Un réseau de neuf médiathèques prépare la conversion RFID de 280 000 documents. Le bordereau distingue les documents courants d’un stock de 12 400 pièces atypiques, mais l’inventaire transmis ne répartit pas ces pièces entre grands formats, supports audiovisuels et documents comportant des éléments métalliques. Chacune de ces familles demande une préparation différente. L’équipe technique retient 2 800 préparations manuelles, le planning en retient 4 500 et le chiffrage applique le prix unitaire à la totalité des 12 400 pièces. Le dossier demande pourtant une annexe d’hypothèses de dimensionnement et prévoit un règlement selon les quantités réellement traitées sur des lignes unitaires nommées. Une question peut encore être déposée, mais sa réponse est attendue après la date à laquelle l’atelier mobile doit être réservé. Sans décision commune, trois offres différentes se construisent sous le même intitulé.

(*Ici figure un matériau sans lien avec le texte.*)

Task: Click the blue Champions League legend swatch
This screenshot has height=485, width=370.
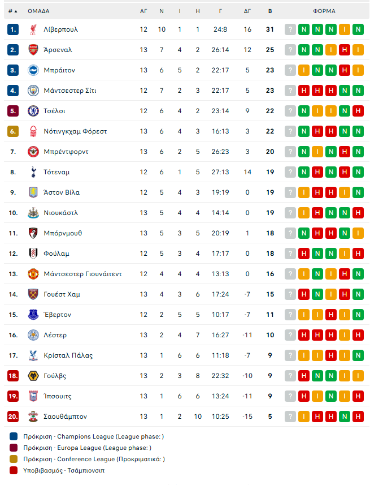Action: click(14, 437)
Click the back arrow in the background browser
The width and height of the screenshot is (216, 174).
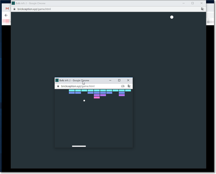[x=6, y=15]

Partez de la décision qui changerait selon la réponse. Cherchez d’abord le fait dans la version actuelle du dossier. Séparez ensuite ce que l’acheteur peut préciser, ce que le soumissionnaire doit concevoir et ce qui restera incertain jusqu’à l’exécution. Une question est nécessaire lorsqu’un fait détenu par l’acheteur fait basculer la conformité, le prix, la capacité ou un engagement. Elle n’oblige pas toujours à immobiliser toute l’offre : un calcul réversible peut avancer sur une hypothèse interne datée, avec des branches et des interdictions précises. Une hypothèse déclarée dans l’offre exige, elle, un fondement dans les documents de la consultation. Si elle réduit discrètement le besoin demandé, elle devient une réserve ou une modification, quel que soit son titre. En l’absence de voie admissible pour une conséquence matérielle, la bonne sortie est une décision spécialisée ou l’arrêt.

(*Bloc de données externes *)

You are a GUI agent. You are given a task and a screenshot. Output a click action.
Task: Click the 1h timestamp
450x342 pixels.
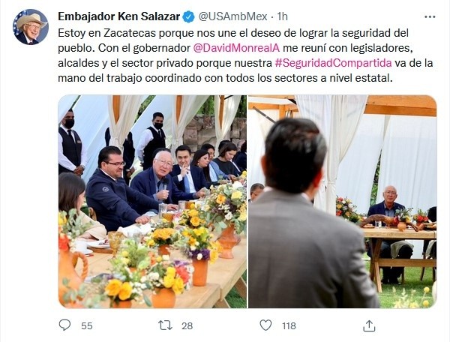tap(283, 17)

Une incertitude n’a de sens qu’avec la décision qu’elle bloque

Ne commencez pas par rédiger une question. Relevez la phrase exacte du dossier, ce qu’elle fixe, ce qu’elle ne fixe pas et la décision qui varie selon la réponse. « Répartition des documents atypiques inconnue » décrit un manque. « Le nombre de pièces nécessitant une préparation manuelle n’est pas ventilé, donc le besoin en postes de préparation et la durée de migration ne peuvent pas être validés » décrit le problème à résoudre.

La recherche couvre l’avis, le règlement de la consultation, le cahier des clauses, le bordereau de prix, les annexes techniques, les inventaires, les additifs et les réponses publiées. Utilisez chaque document dans sa version actuelle. Un chiffre trouvé dans une présentation ancienne ne l’emporte pas sur l’inventaire rectifié joint au dernier additif.

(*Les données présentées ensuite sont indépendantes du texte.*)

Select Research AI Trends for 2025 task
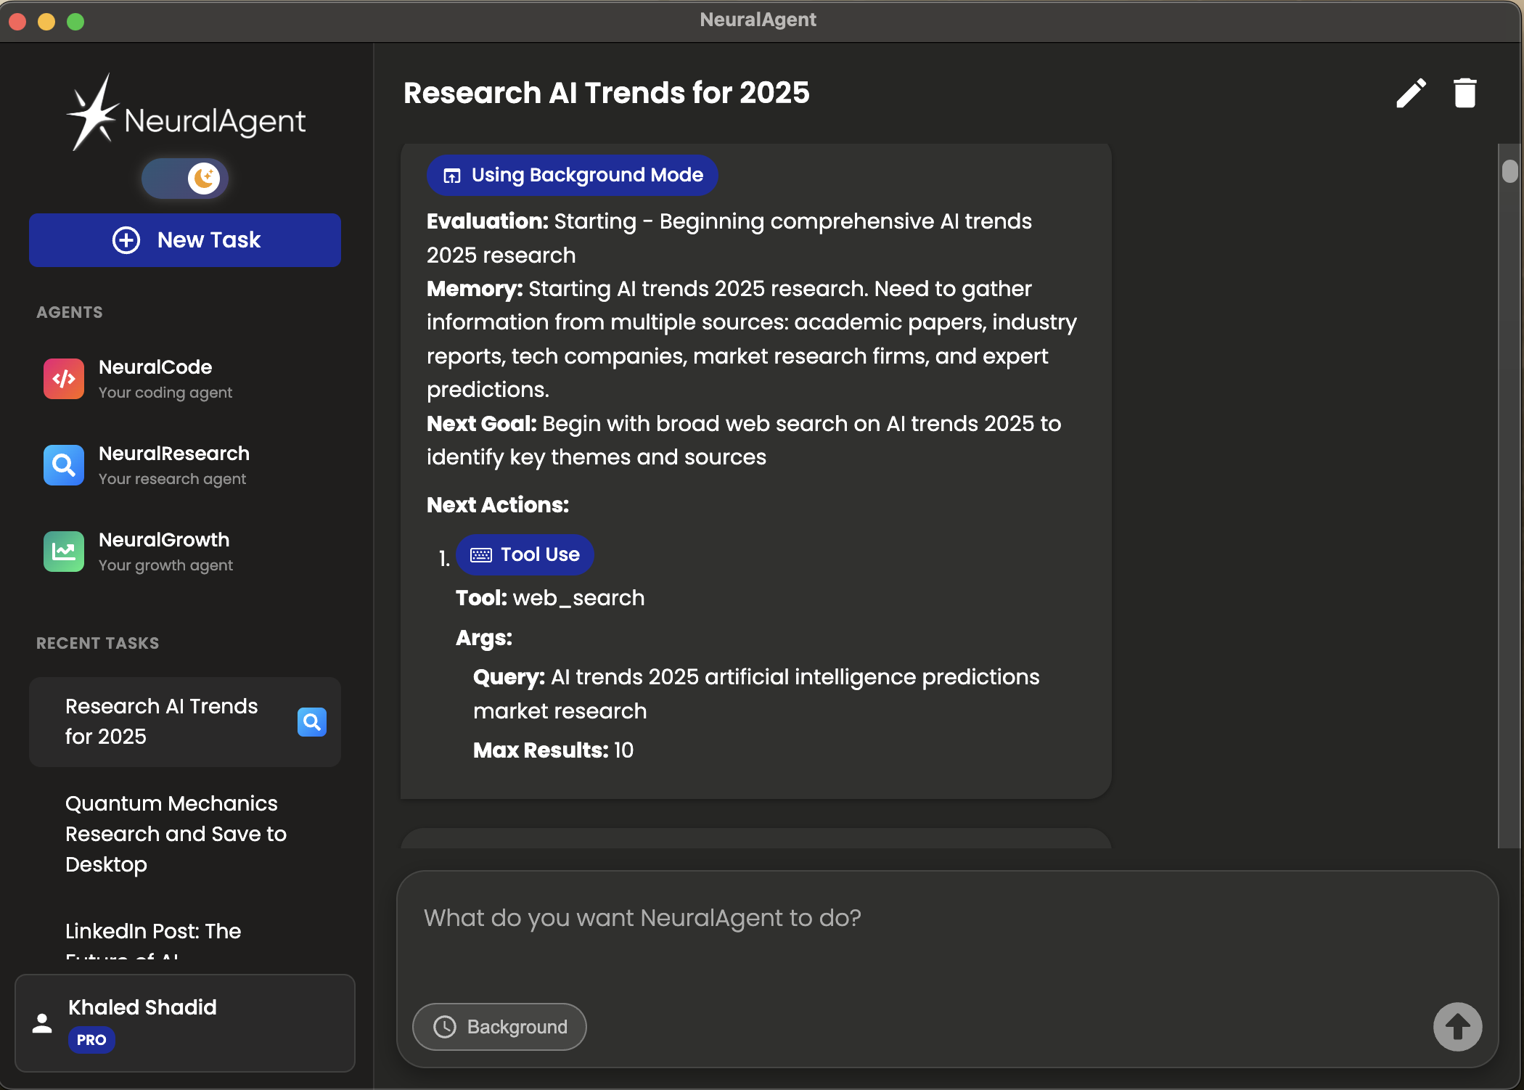The image size is (1524, 1090). [x=161, y=721]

Découpez les phrases qui cachent plusieurs inconnues. Le nombre de grands formats, la cadence de catalogage fournie par la bibliothèque, le taux de rejet des étiquettes et le choix du poste mobile n’ont pas le même détenteur. Une seule question fourre-tout produirait au mieux une réponse partielle.

Le relevé porte sur une proposition atomique : une phrase susceptible de recevoir une source, des branches, un propriétaire et une décision. L’analyse de l’ambiguïté explique pourquoi le texte reste ouvert. Le présent travail choisit ce qui doit arriver ensuite.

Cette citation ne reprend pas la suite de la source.